Técnicas cirúrgicas podem reduzir sensibilidade
A amputação planejada com o uso de técnicas cirúrgicas específicas podem reduzir a chance de aparecimento da dor fantasma. ''Quando é possível, amputamos os nervos mais curtos do que o coto, sabemos que esta manobra pode ajudar nestes casos mas nem sempre o resultado é positivo'', afirma o médico ortopedista Marcos Cajueiro.
Ele conta que, antes da cirurgia, a síndrome do membro fantasma é explicada para os pacientes, mas ''a maioria das pessoas não compreende que isso pode acontecer e não se preocupa com esta informação'', alerta. Segundo Cajueiro, o cérebro tem um ''mapa'' do corpo e leva um tempo para processar a informação de que o membro não existe mais. Apesar do incômodo provocado pela situação, o ortopedista afirma que na maioria dos casos o problema se resolve em alguns meses. O ortopedista diz que nas crianças este processo é mais rápido, já que o organismo delas tem uma capacidade muito grande de se adaptar às mudanças, e na infância o cérebro aceita melhor as alterações corporais.

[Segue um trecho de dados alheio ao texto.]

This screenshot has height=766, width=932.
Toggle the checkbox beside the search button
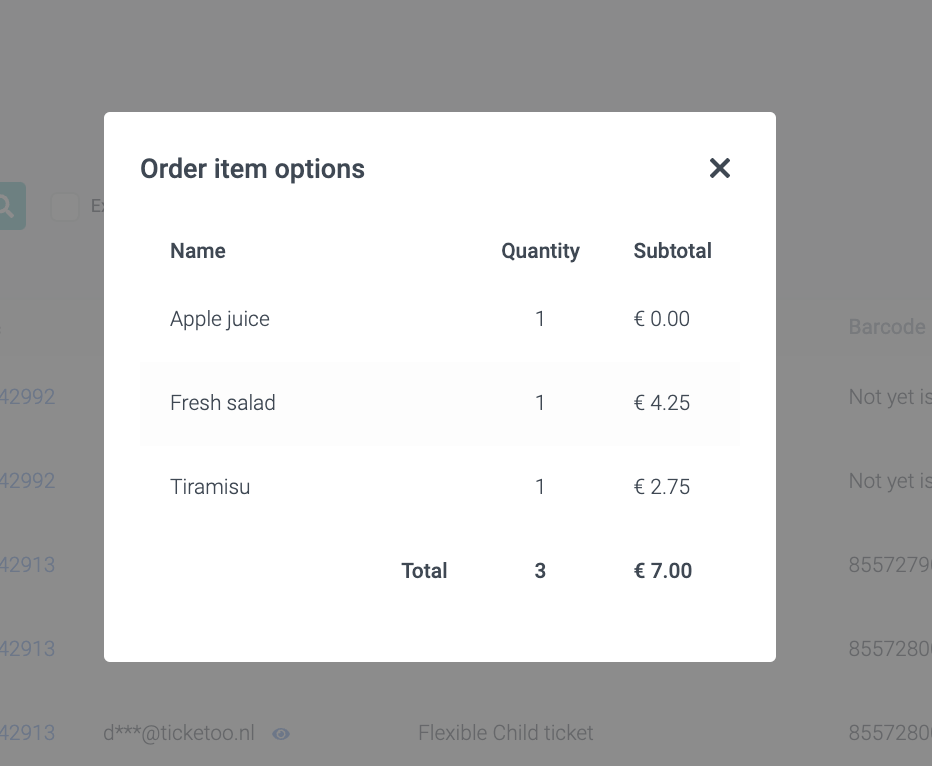click(x=65, y=206)
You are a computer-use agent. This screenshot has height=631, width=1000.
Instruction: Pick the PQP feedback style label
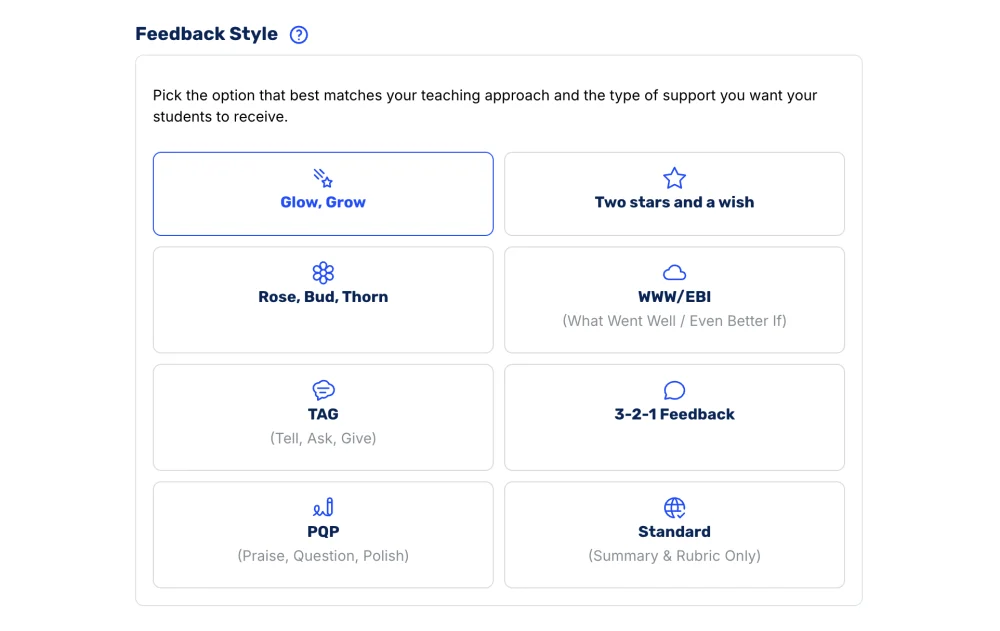pos(323,531)
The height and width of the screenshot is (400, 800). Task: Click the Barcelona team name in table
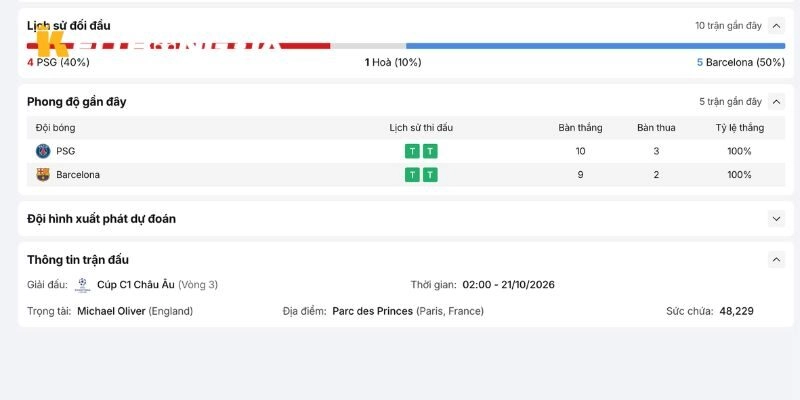78,174
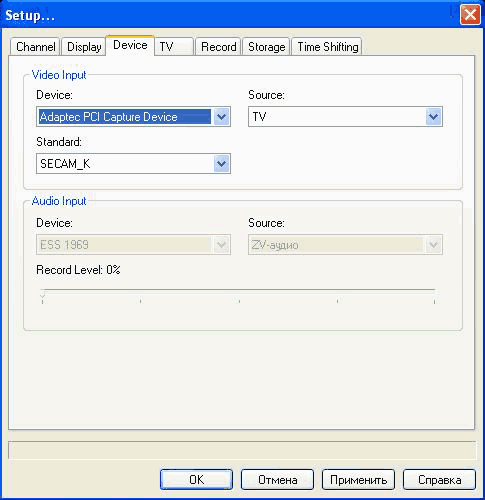Open help with the Справка button
The image size is (485, 500).
(439, 479)
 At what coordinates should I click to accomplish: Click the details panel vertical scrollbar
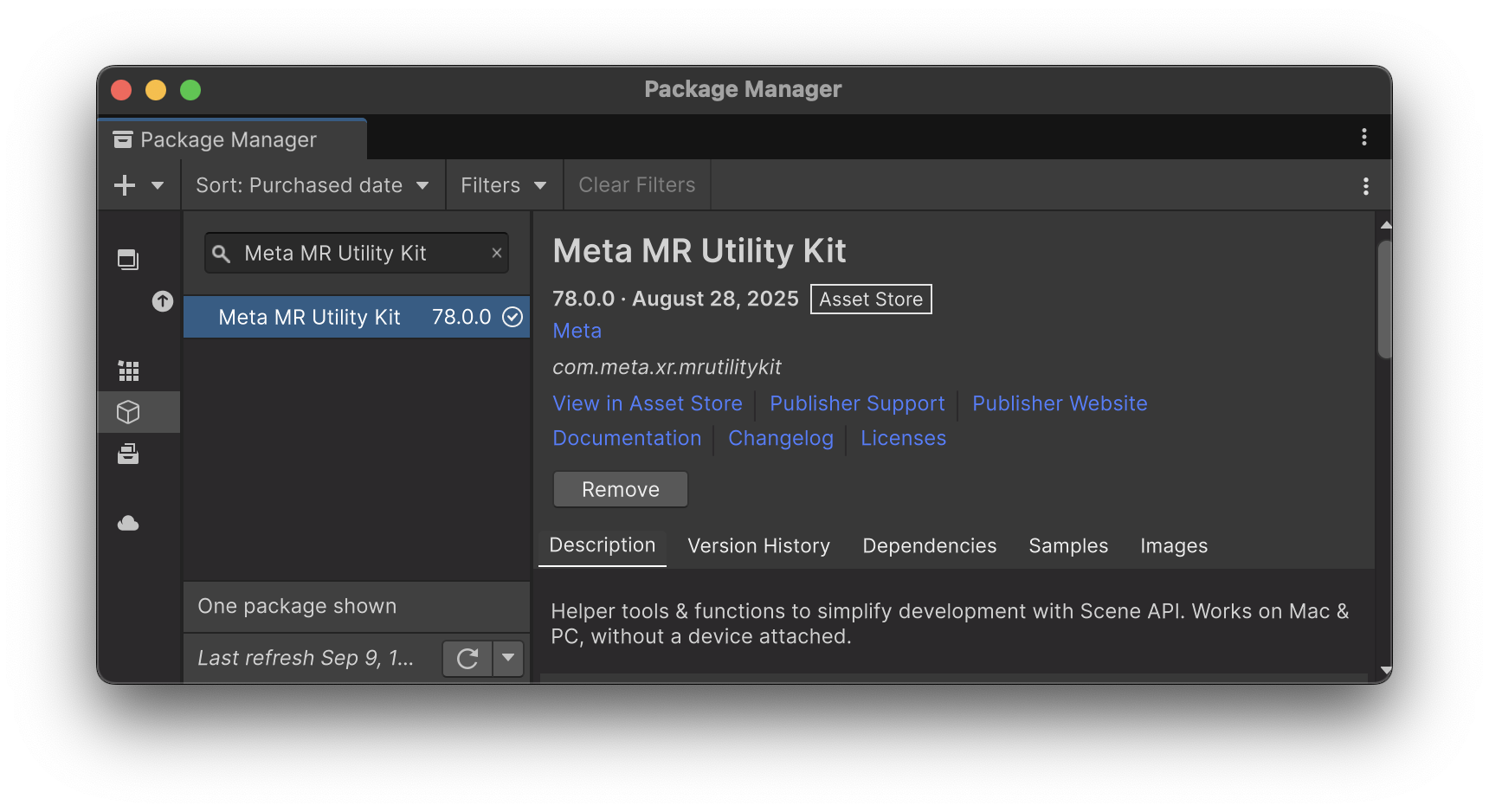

Há formas de tentar evitar o aparecimento da síndrome e da dor fantasma, uma delas é acompanhar e cuidar para que a cicatrização do coto (parte restante do membro amputado) seja adequada. ''A cirurgia de amputação não é um procedimento simples e necessita de acompanhamento pós-operatório e cuidados. A cicatrização do coto deve ser cuidadosa e observada com critério'', destaca Cajueiro. Para ele, o coto tem que ser funcional. ''Ele precisa ter condição de sustentar uma prótese ou de ser funcional mesmo sem ela'', ressalta. Por este motivo, às vezes, o paciente precisa passar por mais de uma cirurgia para alcançar o resultado esperado.
O médico alerta que as próteses precisam ser feitas sob medida, mas que cada vez mais elas estão oferecendo funcionalidade, conforto e segurança aos amputados. (M.A.)